+++ Information shown +++

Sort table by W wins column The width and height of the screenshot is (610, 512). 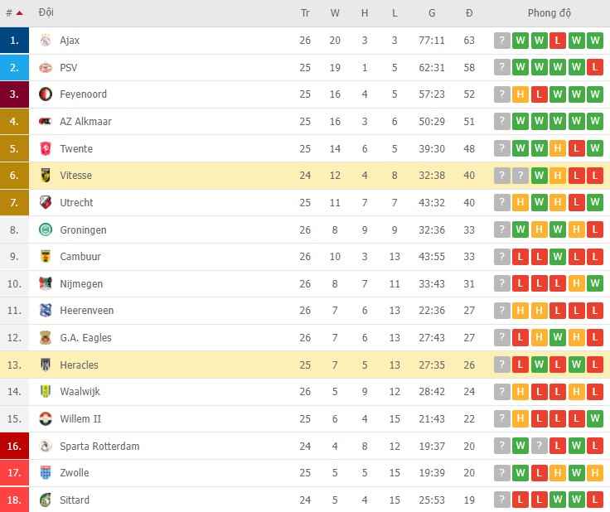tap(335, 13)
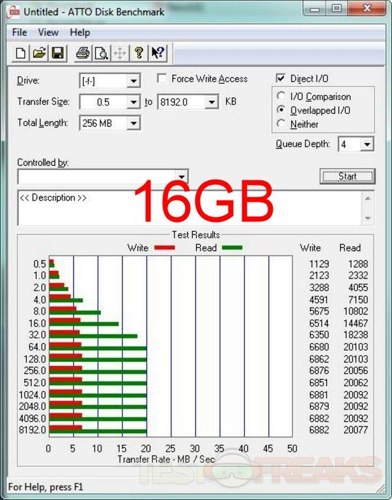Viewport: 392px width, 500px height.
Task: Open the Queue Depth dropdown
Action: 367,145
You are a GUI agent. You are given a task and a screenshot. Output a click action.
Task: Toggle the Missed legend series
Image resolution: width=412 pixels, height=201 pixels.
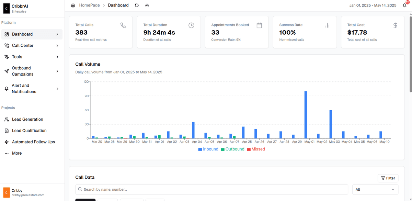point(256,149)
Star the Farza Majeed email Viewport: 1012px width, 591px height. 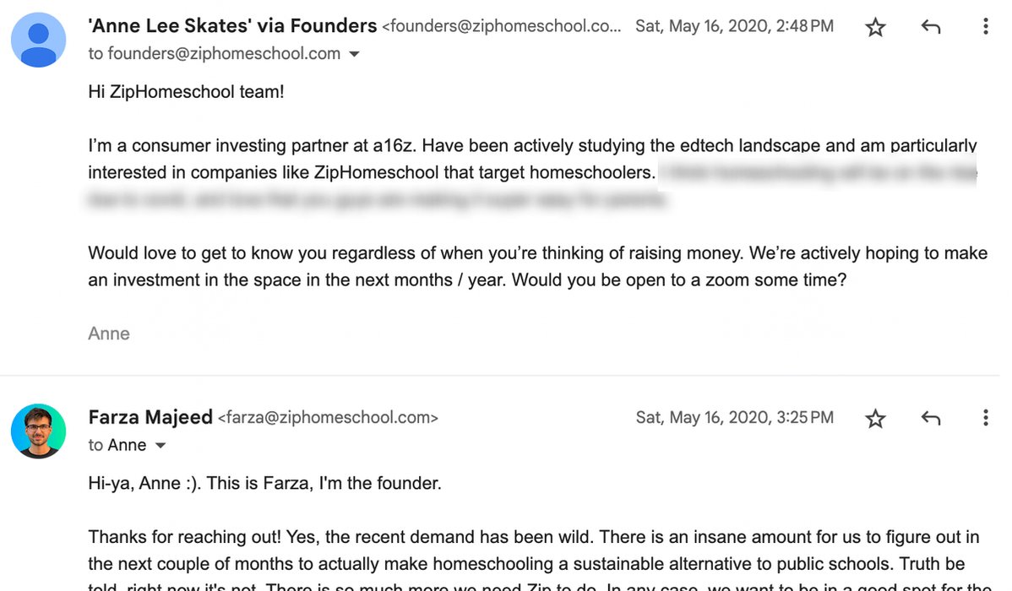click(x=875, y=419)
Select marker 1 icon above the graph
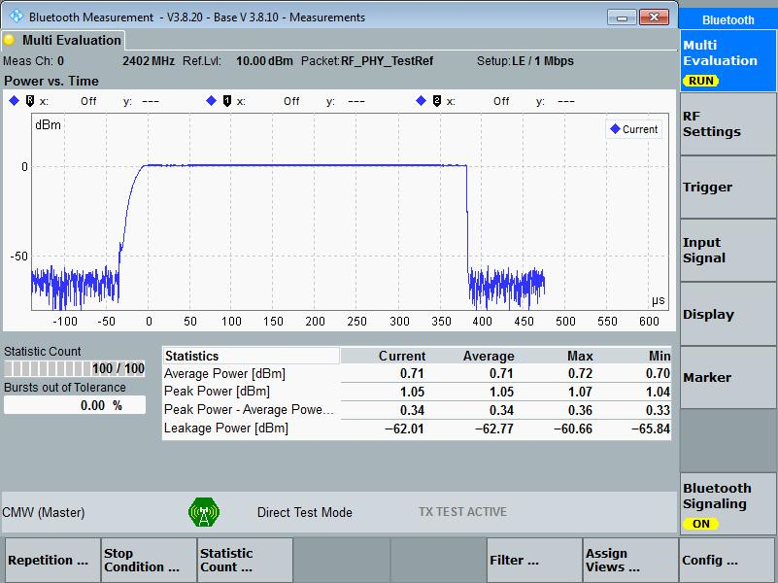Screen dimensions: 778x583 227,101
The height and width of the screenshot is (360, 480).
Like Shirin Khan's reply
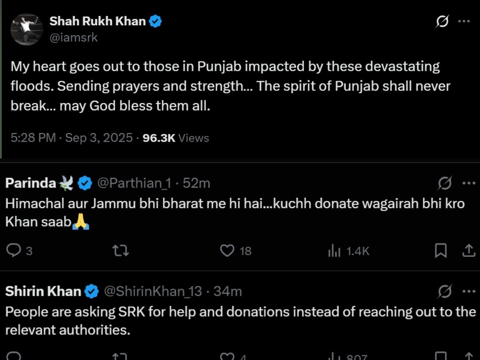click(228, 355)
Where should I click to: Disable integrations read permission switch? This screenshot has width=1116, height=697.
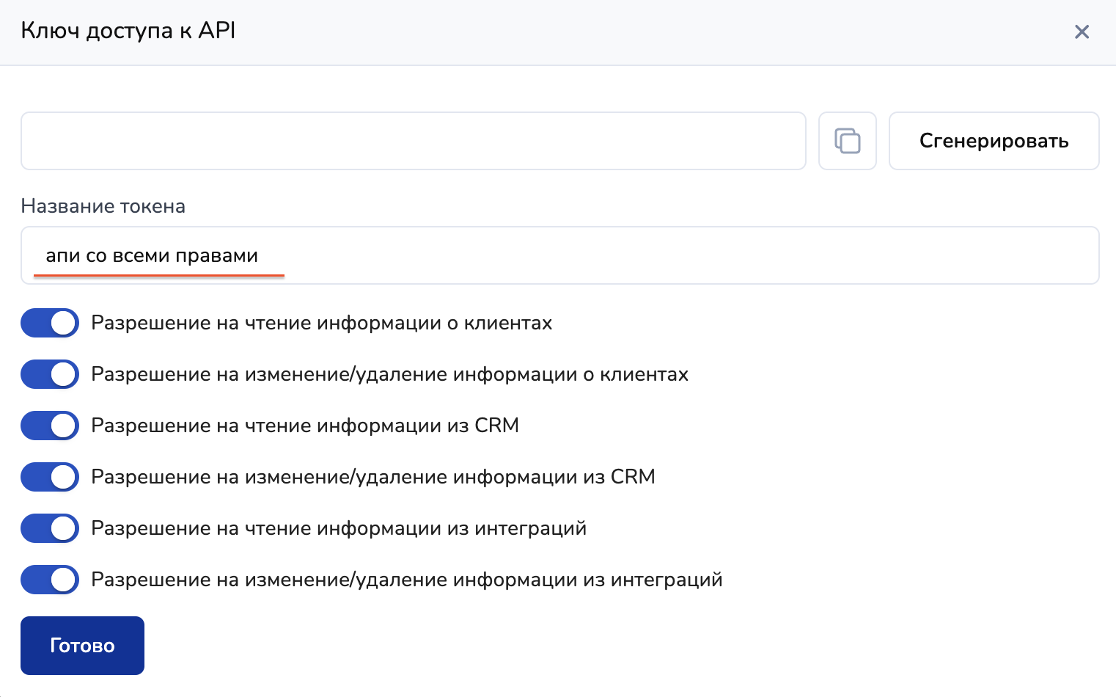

+++

* _Task goal_:
Return, exactly as they appear, the lines from the line containing "Select marker 1 icon above the graph" through the end of the records above, both ends included, without pictures.

* _Exercise answer_:
Select marker 1 icon above the graph
Screen dimensions: 778x583 227,101
The height and width of the screenshot is (360, 480).
Like Shirin Khan's reply
click(228, 355)
Where should I click to: Disable integrations read permission switch? This screenshot has width=1116, height=697.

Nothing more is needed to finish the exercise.